The Laboratory for Applications of Synchrotron Radiation in Accelerator Physics and the Institute for Accelerator Physics and Technology (IBPT) are contributing to the project and cooperating with the consortium partners with machine learning algorithms, their optimization, FPGA-based data analysis and control, as well as fast control systems for accelerators and their transmission.
In addition to the University of Siegen and KIT, the partners in the consortium include Eberhard Karls University of Tübingen, Christian Albrecht University of Kiel, Helmholtz-Zentrum hereon GmbH, the German Electron Synchrotron (DESY), and the company TXproducts UG in Hamburg.
Joint project “Information Field Theory for Experiments at Large Research Facilities” (ErUM-IFT2)
The joint project ErUM-IFT2, coordinated at the Max Planck Institute for Astrophysics in Garching, builds on the success of the previously funded ErUM-IFT project and deals with the application of methods of information field theory in the context of large-scale research experiments. The project covers a broad range of topics from astroparticle and particle physics to radio astronomy and condensed matter physics.
At the Institute for Astroparticle Physics (IAP) at KIT, the focus is on developing high-precision models for the signal propagation of radio waves in Antarctic ice by combining simulations with the CORSIKA 8 code with methods of information field theory.
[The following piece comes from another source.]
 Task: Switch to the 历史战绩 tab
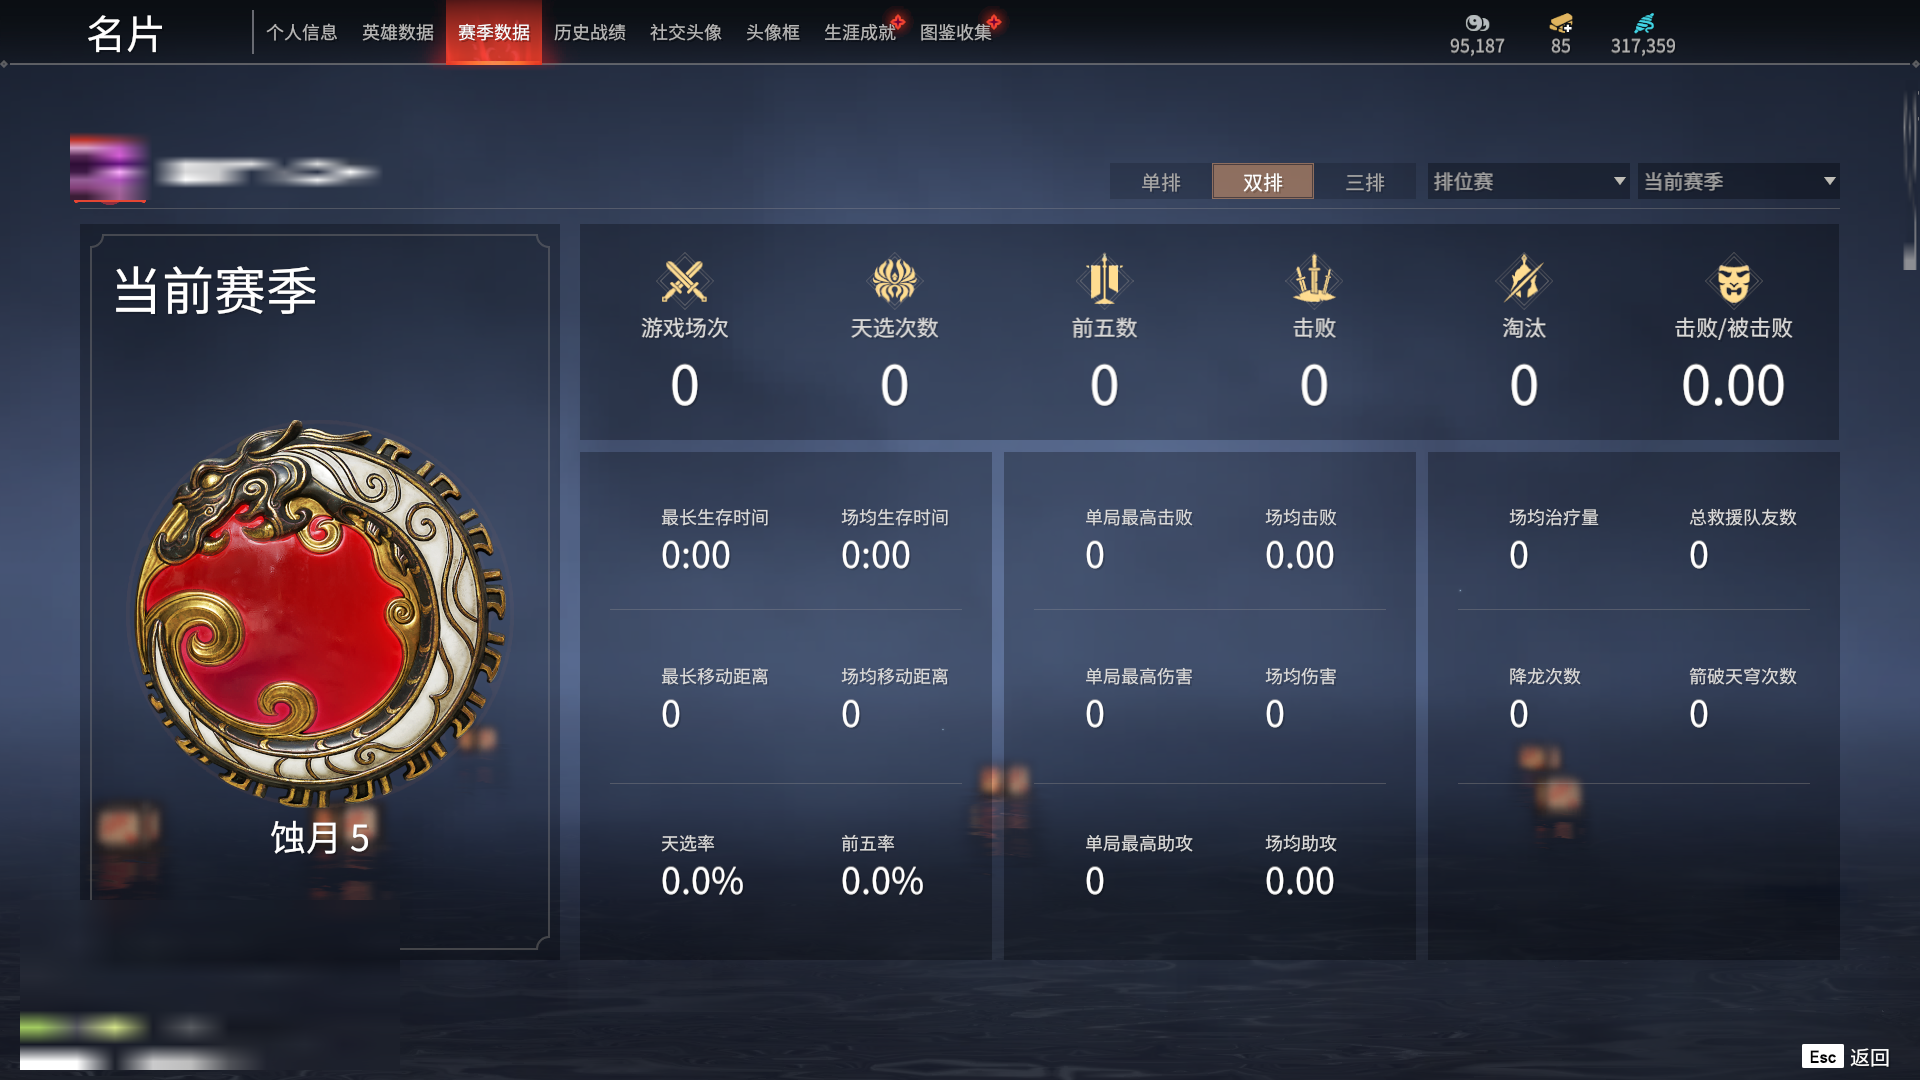tap(589, 32)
Such ice models form the basis for the search for high-energy neutrinos via their radio emissions in dense media in detectors such as IceCube-Gen2 and the Radio Neutrino Observatory Greenland (RNO-G).
In addition to the Max Planck Institute for Astrophysics, partners in the consortium include the German Electron Synchrotron (DESY), Forschungszentrum Jülich, Friedrich-Alexander University Erlangen-Nuremberg, Helmholtz-Zentrum hereon, RWTH Aachen University, Augsburg University of Applied Sciences, Technical University of Munich, Bielefeld University, and the University of Hamburg.
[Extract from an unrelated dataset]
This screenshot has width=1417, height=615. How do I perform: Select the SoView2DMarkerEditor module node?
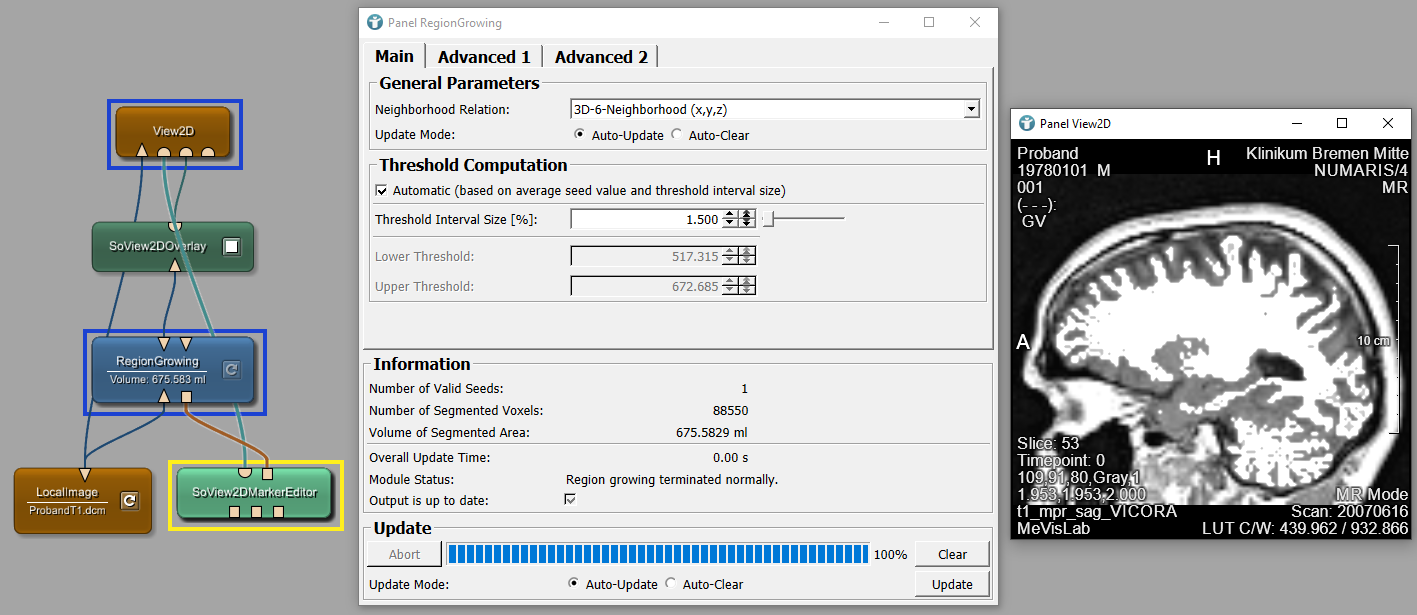point(254,491)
Erium GmbH is an associated partner.
Joint project “The Smart, Interactive Repository for Digitized Morphology” (MorphoSphere)
The joint project MorphoSphere, coordinated by the Laboratory for Synchrotron Radiation Applications (LAS) at KIT, has the vision of establishing intelligent, interactive data storage and analysis repositories. As a pilot application, 3D imaging is considered an important analysis method in many areas of application. Currently, petabytes of raw data are being generated here, which represent a data bottleneck in the analysis process and slow down scientific progress in many areas of application. To overcome this bottleneck, large data-generating devices, data and computing centers, and scientific communities have joined forces.
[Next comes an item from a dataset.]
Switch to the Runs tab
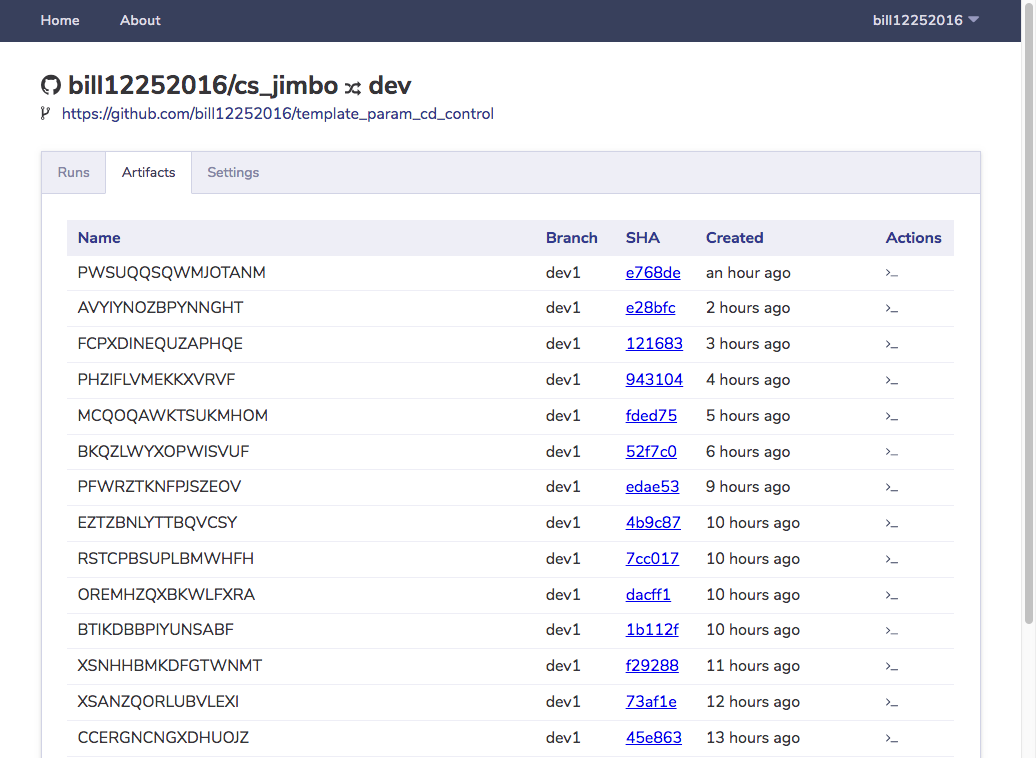Screen dimensions: 1036x758 tap(72, 172)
KCETA scientists from the Institute for Process Data Processing and Electronics (IPE) and the Scientific Computing Center (SCC) are implementing distributed big data management in the MorphoSphere project, which virtually connects storage systems with each other. They are implementing efficient data organization and data reduction and developing new approaches for distributed machine learning that aim to overcome the problem of large data sets for a single graphics processor by developing domain-parallel neural networks.
In addition to KIT, the partners in the network include Heidelberg University and the German Electron Synchrotron (DESY). Twenty associated national and international partners, consisting of research institutions, synchrotron radiation sources, and museums, complete the network.